Previous California law allowed modifications so long as the noise levels did not exceed the 95dB limit, however, the roadside enforcement of this limit was chaotic, leading to subjective, selective, and improper enforcement. Enforcement resulted in many drivers being pulled over by state and local police and cited for improper modified exhaust systems despite having what they believed to be legal aftermarket exhausts. To illustrate the issue, SEMA conducted a series of exhaust noise tests in April of 2001. First they contacted California SAN members to see how many had received citations for excessive or modified exhaust and then invited them to have their cars tested to see if they actually complied with California law. Working with a board-certified acoustical engineer and performing the test according to the standards set out in California law, SEMA discovered only one of the cars actually exceeded the 95db legal level.

To remedy this problem, in 2002 SEMA helped enact a new procedure in California that uses an objectively measured standard in a fair and predictable test. The result was that those with legally modified exhaust systems can confirm that they comply with California's exhaust noise standard at the 40 smog check stations statewide that provide referee functions provided that they emit no more than 95 dB during the SAE test procedure.
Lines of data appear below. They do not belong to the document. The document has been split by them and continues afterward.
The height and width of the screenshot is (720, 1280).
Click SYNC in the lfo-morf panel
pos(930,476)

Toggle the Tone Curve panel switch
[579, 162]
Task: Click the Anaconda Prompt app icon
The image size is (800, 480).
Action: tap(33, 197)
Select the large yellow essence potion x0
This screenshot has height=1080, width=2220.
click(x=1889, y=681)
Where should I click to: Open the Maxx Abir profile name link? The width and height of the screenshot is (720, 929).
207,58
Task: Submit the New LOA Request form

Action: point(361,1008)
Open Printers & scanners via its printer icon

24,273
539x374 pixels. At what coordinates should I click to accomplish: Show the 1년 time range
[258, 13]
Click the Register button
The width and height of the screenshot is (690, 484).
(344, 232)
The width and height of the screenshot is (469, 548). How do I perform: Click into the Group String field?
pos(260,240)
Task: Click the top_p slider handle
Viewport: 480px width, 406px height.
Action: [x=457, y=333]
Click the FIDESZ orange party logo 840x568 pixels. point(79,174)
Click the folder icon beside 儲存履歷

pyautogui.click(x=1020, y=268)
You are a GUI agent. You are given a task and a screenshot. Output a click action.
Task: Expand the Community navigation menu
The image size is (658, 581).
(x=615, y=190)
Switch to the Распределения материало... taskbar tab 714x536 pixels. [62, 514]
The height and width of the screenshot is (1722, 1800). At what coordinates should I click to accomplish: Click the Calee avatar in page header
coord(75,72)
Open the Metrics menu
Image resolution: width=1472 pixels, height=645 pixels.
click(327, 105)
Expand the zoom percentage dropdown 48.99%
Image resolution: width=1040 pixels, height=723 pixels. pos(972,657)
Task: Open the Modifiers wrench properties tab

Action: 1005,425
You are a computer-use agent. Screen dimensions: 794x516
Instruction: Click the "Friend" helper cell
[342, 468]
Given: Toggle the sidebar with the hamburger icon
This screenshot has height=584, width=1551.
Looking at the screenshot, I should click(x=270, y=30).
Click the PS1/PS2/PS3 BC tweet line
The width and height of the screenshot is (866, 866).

A similar standard was enacted in Maine in 2003, and Montana in 2007. Nevertheless, only those who have received a citation for exhaust noise violation can submit their vehicle for the test.

Tires & Fuel Efficiency
It's no secret that the choice of tires can alter a vehicle's rolling resistance, but those same choices can also result in a more responsive and better handling vehicle with increased wet and/or dry traction and safety. Currently, both California and the federal government are pursuing regulations to rate replacement tires for fuel efficiency in an effort to influence consumer choice. In theory, if a tire is more fuel efficient, less gas is burned, and therefore less CO2 is emitted into the atmosphere.

The NHTSA is drafting a consumer information system to rate the fuel economy, safety, and durability characteristics of most replacement tires. NHTSA has established test procedures for determining tire ratings, but is still considering options on how to convey the information to buyers. In the current proposal, companies that produce 15,000 units or less in a tire line (mostly classic, antique, or off-highway tires) are exempted.

The premise for the new program is to allow consumers to compare ratings for different replacement tires and determine the effect of tire choices on fuel economy or the potential trade-offs between tire fuel efficiency (rolling resistance), safety (wet traction), and durability (treadwear life). The information would be conveyed in the form of a rating system for each category, which appears on a label affixed to each tire.

California is pursuing a variation on the federal program whereby state regulators could assign a "fuel efficient tire" ranking to the top 15 percent of tires with the lowest rolling resistance within their size and load class. All other tested tires would be ranked as "not fuel efficient," however the 15,000 or less exemption would still apply.